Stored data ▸
☆ ☆ ☆ ☆

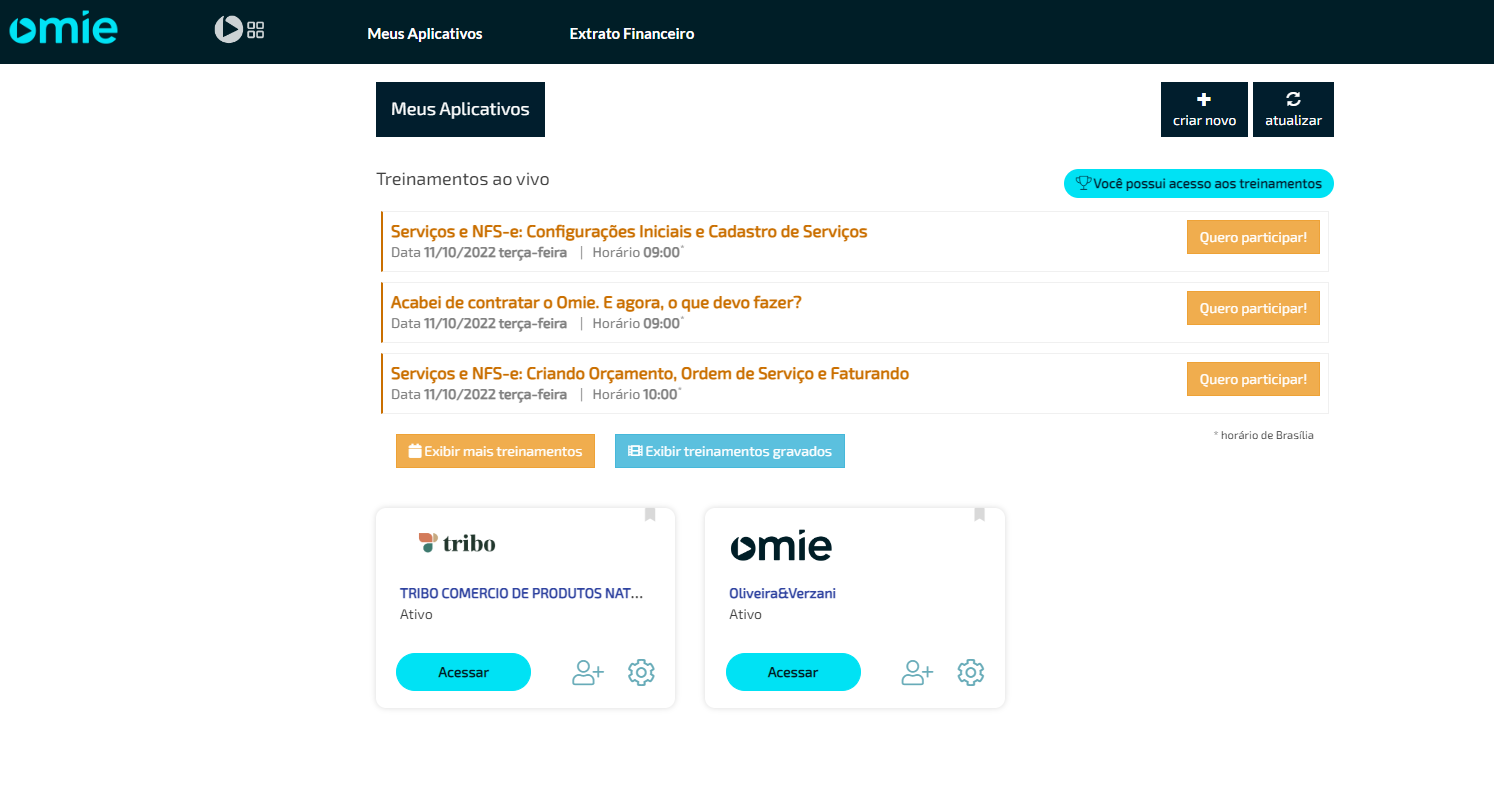Click the criar novo plus button
Viewport: 1494px width, 799px height.
(1204, 109)
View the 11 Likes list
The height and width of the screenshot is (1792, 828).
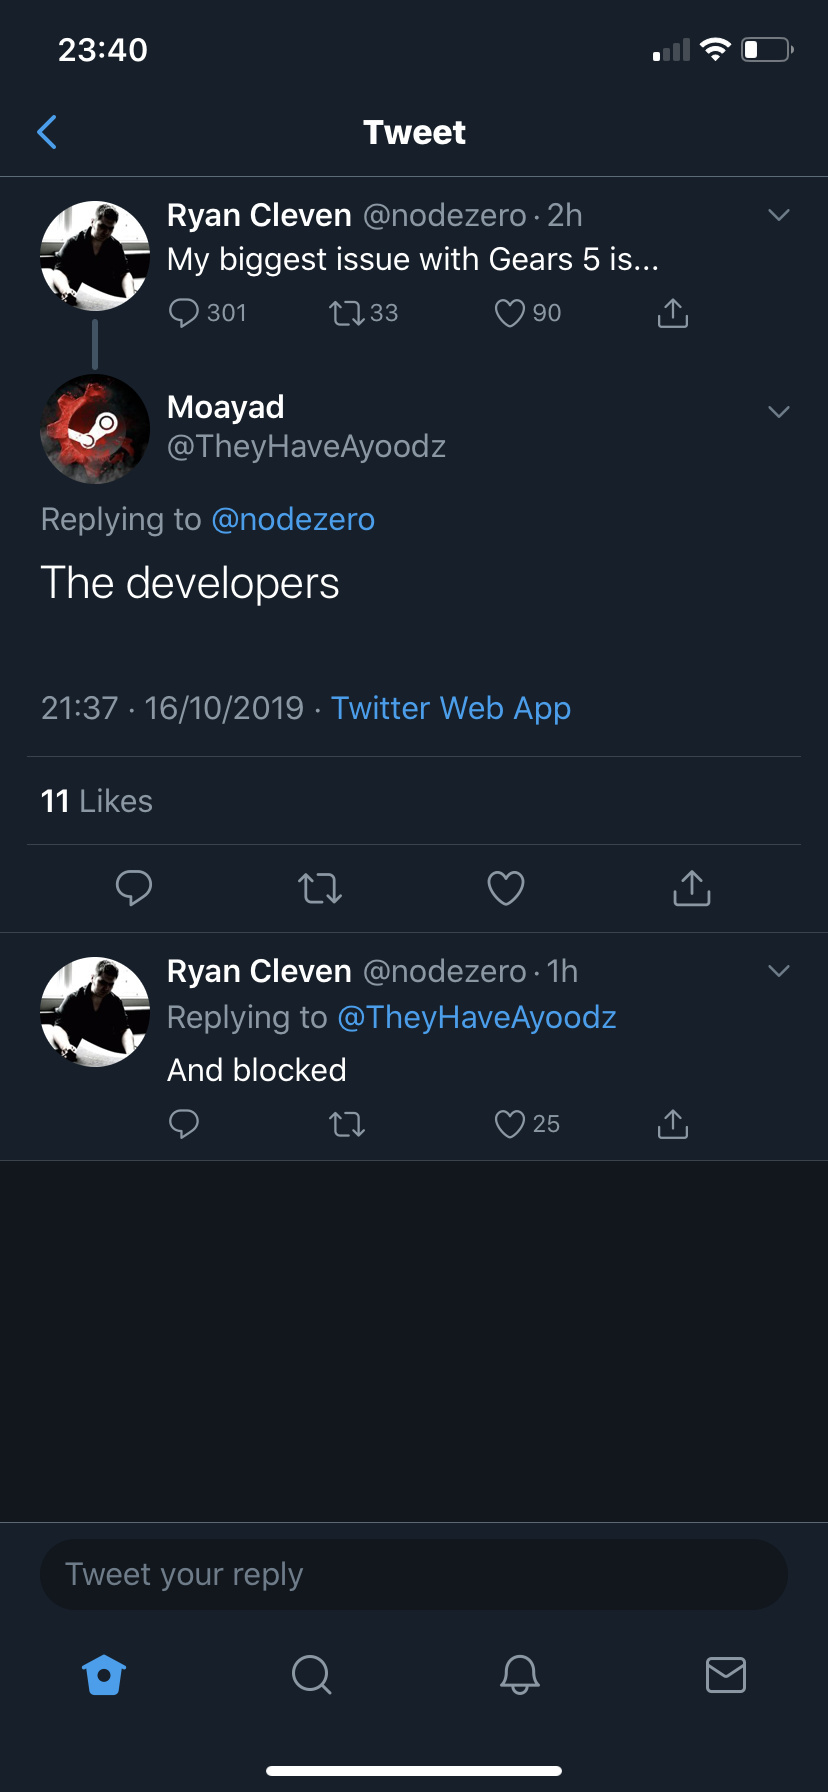[97, 801]
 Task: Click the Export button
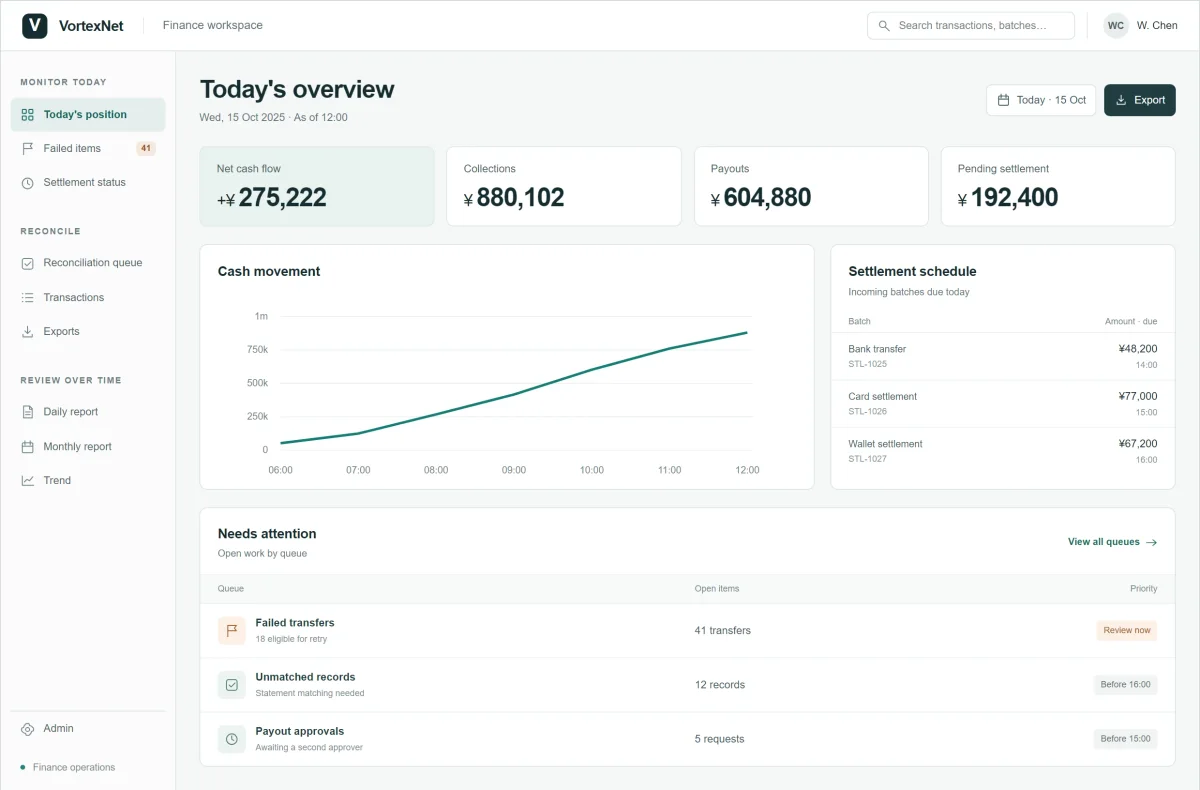tap(1140, 100)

☆ ☆ ☆ ☆

REQUIRED WORK ▸
Beginning at the line with "View the 11 Likes list", reproduce each line exactly through the last line of the records above, with pictures left out.

OUTPUT ▸
View the 11 Likes list
The height and width of the screenshot is (1792, 828).
[97, 801]
 Task: Click the Export button
tap(1140, 100)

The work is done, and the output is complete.